* [CONSEGNE]
a: Rispondi alle domande sull'intervista a Romano Prodi:
(i) Quanti elettori andranno a votare nel 2024?
(ii) In quale città si trova la casa di Romano Prodi?
(iii) In quali anni Prodi è stato Presidente della Commissione Europea?
b: Prosegui l'intervista a Romano Prodi a partire dall'ultima domanda riportata.

* [BRANO SCELTO]
Intervista a Romano Prodi

[di Daniele Rocchetti, delegato regionale alla vita cristiana]

L’Europa, le difficoltà attuali.
I ricordi personali. I grandi protagonisti: De Gasperi, Schuman, Adenauer, Delors…
Le prospettive future

“Il 2024 è l’anno delle grandi elezioni. Due miliardi di elettori, metà della popolazione adulta del globo, andranno a votare: in India come in Russia, in Europa come, il prossimo novembre, negli Stati Uniti. A prima vista parrebbe il trionfo della democrazia, in realtà politologi illustri parlano di ‘crisi della democrazia’. E’ venuto il tempo di non dare per scontato più niente e di avviare, quanto prima, un rinnovamento delle regole sulle quali sinora si è fondato il patto democratico oggi messo duramente alla prova. Facciamo in modo di mandare al Parlamento Europeo persone competenti e squadre che durino nel tempo. Andare in Europa è un onore, non un premio di consolazione.”  

Incontro Romano Prodi nella sua casa di Bologna, non lontano dallo splendido complesso di Santo Stefano, dove ha abitato con la moglie Flavia per più di cinquant’anni. Si appassiona quando parla di Europa, quando mi spiega con ragionamenti alternati a molti ricordi personali la sua “indispensabilità”. “Ce lo siamo dimenticati ma l’Europa è stato il più grande laboratorio di politica che abbiamo mai avuto. Solo la nostra miopia lo sta trasformando in un museo”.

Due volte Presidente del Consiglio italiano (1996-1998 e 2006-2008), Romano Prodi è stato Presidente della Commissione Europea (dal 1999 al 2004). Una figura di primo piano per ragionare attorno alle sfide legate alle elezioni europee del prossimo 9 giugno. Mentre stiamo conversando, un amico lo chiama al cellulare. Parte la suoneria e sorrido. E’ l’inno alla Gioia, scritto da Friedrich von Schiller e messo in musica da Ludwig Beethoven nella Nona Sinfonia. L’inno dell’Unione Europea.

Ti ho visto presente al funerale di Jacques Delors: che ricordo hai di lui?

* [VOCI ESTRATTE]
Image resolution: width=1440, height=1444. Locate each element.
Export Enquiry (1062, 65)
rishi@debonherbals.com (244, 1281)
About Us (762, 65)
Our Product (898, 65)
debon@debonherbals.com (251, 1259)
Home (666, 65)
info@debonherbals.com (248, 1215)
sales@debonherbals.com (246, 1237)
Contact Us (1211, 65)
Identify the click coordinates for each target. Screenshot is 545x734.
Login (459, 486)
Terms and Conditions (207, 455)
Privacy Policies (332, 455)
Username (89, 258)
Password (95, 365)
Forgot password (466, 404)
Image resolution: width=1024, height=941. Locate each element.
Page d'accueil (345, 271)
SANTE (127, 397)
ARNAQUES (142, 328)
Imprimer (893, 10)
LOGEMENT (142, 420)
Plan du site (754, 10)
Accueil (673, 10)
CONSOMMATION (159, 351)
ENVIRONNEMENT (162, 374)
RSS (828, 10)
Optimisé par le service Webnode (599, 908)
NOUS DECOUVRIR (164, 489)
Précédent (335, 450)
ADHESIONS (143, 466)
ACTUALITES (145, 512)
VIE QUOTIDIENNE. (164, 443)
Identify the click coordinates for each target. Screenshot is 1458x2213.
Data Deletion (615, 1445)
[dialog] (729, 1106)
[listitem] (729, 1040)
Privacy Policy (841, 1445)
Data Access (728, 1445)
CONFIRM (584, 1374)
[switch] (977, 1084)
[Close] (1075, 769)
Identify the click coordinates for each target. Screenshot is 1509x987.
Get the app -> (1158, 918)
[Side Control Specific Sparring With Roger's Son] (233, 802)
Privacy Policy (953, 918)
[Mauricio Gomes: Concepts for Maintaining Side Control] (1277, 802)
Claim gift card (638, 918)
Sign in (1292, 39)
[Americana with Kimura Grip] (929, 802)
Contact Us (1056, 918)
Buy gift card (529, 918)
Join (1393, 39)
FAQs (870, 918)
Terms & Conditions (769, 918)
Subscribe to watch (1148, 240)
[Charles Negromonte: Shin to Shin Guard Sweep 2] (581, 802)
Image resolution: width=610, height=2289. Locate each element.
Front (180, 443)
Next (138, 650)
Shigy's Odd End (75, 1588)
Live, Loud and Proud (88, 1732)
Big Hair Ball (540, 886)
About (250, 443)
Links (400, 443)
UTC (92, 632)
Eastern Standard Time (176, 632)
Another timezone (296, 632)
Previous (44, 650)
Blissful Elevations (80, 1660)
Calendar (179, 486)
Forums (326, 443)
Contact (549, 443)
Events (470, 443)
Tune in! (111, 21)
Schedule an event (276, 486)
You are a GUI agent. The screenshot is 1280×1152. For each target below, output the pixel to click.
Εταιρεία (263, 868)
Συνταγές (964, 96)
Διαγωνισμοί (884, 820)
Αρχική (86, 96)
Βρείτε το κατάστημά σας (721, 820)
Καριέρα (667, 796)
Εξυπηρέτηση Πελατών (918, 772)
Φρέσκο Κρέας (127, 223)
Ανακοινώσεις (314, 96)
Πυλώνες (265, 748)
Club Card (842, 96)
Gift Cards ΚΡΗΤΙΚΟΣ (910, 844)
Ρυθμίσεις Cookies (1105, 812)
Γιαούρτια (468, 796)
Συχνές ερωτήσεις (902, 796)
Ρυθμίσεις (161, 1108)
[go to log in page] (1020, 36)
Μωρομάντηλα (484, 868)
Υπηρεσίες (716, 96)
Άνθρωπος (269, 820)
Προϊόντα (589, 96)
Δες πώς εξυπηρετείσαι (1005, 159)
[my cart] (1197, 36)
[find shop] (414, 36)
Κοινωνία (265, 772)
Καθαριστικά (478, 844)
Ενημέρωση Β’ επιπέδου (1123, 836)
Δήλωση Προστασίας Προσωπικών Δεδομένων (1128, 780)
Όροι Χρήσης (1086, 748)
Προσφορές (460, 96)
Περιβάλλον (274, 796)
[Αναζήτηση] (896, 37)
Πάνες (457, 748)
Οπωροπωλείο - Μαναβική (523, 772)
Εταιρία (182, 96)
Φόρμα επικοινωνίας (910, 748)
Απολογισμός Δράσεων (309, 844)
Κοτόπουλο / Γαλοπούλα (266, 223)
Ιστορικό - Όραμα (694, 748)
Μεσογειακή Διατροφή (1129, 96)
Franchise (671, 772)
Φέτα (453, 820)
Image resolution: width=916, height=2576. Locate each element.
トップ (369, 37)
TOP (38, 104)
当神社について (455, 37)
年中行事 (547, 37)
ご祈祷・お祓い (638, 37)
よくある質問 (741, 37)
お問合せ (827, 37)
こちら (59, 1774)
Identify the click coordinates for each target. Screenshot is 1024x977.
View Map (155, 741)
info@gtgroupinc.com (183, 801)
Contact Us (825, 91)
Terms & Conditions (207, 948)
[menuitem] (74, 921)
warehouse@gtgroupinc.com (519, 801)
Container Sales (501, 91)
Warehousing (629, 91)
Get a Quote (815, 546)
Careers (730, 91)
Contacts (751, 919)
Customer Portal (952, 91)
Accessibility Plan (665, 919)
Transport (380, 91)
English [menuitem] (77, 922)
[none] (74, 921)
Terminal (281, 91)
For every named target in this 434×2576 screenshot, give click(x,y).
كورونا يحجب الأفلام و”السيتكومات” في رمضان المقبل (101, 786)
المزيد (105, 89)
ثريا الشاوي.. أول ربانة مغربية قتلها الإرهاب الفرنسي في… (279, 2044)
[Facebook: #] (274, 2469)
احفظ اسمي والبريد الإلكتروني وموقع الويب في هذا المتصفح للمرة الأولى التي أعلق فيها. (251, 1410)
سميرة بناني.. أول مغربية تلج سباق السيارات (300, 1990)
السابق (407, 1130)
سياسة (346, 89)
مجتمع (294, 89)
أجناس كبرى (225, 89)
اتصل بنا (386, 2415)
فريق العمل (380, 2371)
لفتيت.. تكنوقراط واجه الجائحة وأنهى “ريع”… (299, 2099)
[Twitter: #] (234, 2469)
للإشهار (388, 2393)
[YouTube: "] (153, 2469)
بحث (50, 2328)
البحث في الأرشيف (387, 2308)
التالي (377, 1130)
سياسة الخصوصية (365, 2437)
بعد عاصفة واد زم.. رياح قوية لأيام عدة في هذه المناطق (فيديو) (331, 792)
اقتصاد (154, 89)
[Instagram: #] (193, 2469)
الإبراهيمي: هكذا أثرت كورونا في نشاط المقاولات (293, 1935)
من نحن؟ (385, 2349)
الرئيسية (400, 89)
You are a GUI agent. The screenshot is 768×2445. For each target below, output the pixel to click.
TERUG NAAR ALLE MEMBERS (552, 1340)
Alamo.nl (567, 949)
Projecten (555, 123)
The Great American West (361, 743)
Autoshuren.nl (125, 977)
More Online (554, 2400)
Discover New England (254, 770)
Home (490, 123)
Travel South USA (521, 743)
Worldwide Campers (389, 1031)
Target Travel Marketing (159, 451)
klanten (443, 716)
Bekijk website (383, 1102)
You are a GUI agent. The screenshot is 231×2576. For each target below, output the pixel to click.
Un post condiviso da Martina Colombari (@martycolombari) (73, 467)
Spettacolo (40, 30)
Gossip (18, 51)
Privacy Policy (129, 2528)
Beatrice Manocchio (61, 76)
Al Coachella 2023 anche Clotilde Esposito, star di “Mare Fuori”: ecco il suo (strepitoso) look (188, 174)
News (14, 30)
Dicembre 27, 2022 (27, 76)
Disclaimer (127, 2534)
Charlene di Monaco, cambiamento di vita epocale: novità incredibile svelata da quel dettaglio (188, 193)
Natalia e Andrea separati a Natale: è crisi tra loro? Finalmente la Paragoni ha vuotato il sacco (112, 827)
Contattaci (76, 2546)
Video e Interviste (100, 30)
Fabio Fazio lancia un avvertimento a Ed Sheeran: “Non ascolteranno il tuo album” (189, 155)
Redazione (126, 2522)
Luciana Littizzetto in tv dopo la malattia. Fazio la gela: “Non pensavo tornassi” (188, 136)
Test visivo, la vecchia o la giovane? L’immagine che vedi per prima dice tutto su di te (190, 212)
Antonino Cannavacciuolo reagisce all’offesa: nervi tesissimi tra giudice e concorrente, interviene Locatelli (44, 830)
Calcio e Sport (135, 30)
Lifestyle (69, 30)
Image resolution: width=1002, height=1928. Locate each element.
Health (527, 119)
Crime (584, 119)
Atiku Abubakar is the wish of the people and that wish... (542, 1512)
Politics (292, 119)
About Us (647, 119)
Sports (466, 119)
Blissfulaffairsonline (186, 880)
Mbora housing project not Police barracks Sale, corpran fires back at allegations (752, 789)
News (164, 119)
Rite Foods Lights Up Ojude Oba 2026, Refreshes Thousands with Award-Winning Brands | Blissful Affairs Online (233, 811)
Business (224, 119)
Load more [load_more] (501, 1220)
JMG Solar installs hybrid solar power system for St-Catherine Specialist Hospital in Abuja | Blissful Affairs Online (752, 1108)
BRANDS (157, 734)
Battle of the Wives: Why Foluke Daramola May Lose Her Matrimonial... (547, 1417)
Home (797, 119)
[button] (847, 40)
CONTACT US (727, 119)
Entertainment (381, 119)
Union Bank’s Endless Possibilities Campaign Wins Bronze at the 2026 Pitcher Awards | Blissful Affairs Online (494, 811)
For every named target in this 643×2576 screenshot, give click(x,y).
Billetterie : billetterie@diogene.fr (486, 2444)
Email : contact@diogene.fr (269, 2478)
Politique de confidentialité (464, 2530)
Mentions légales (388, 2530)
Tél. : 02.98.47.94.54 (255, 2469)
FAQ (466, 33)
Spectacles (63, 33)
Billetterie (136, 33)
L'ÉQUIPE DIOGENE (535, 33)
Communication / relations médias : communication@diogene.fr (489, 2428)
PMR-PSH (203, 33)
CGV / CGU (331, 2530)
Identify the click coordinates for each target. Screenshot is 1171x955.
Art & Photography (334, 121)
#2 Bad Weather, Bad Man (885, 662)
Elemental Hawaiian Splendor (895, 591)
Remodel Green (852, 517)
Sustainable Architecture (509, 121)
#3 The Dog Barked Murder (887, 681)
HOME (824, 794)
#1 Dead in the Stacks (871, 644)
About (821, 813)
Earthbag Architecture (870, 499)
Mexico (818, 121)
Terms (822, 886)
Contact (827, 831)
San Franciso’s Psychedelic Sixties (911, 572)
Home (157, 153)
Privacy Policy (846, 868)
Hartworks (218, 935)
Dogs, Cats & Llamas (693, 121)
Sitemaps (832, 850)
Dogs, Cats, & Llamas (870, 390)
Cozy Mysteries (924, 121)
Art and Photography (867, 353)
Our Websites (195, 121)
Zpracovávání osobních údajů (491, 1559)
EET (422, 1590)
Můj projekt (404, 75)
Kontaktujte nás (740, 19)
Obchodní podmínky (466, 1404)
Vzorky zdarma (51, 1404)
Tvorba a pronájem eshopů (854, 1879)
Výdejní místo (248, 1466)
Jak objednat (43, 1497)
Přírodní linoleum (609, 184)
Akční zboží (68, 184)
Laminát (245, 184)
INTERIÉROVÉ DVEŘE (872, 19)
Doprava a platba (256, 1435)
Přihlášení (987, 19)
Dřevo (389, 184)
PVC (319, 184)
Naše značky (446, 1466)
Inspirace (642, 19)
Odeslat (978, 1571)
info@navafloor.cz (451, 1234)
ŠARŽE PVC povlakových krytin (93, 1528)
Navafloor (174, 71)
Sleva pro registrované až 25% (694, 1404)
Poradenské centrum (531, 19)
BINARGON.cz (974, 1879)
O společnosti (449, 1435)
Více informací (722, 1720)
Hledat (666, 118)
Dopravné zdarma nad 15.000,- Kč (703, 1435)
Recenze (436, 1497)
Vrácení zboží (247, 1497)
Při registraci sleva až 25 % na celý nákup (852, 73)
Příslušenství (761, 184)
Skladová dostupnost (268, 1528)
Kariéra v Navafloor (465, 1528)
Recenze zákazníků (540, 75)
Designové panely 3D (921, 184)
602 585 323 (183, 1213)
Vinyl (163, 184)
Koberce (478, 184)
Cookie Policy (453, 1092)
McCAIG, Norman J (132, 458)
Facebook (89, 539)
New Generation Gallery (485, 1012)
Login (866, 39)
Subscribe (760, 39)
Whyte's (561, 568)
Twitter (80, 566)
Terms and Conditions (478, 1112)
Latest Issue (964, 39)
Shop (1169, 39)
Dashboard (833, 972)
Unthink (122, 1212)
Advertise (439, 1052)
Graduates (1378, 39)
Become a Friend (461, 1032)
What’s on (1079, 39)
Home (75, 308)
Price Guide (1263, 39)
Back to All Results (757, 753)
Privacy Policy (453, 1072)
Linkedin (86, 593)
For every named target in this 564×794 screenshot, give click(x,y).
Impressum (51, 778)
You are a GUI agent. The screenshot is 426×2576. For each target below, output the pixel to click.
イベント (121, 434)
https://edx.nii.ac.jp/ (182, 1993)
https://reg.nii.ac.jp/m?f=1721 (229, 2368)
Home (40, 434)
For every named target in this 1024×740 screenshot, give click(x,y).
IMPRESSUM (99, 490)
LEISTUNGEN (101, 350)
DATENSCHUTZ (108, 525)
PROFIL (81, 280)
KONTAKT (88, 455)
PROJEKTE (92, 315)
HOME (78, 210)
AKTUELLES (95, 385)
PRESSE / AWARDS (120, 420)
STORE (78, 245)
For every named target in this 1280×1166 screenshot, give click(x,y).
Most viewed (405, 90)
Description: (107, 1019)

* [RISULTATI FINALI]
a:
(i) Due miliardi di elettori.
(ii) Bologna.
(iii) Dal 1999 al 2004.

b:
Lasciami dire anzitutto che sono rimasto colpito dall’ultimo saluto pubblico. A Parigi, nella corte d’onore degli Invalides, c’erano tutti i leader europei, da Ursula von der Leyen a Roberta Metsola, da Christine Lagarde a Frank Walter Steinmeier, presidente della Repubblica tedesca, da Charles Michel ai premier di Olanda e Belgio. La cerimonia di Stato è stata solenne e poi alla fine, al momento dell’uscita, è avvenuto qualcosa di commovente: le autorità tutte ferme, i familiari dietro la bara e i ragazzi dell’Erasmus, il programma che con lui ha preso avvio, che suonavano musica jazz. Finiva l’aspetto del ricordo ufficiale e sulle note di questa orchestra andava via la salma con l’affetto dei suoi cari e la speranza dei ragazzi. Delors, a cui ero legato da profonda amicizia, è stato un uomo che ha davvero messo le fondamenta di una Europa operativa, con un mercato comune e regole sociali; un’Europa che ha continuato a progredire per un certo numero di anni con l’euro, con l’allargamento, la riforma della commissione, un progetto di costituzione faticoso e frutto di tanti compromessi ma molto bello.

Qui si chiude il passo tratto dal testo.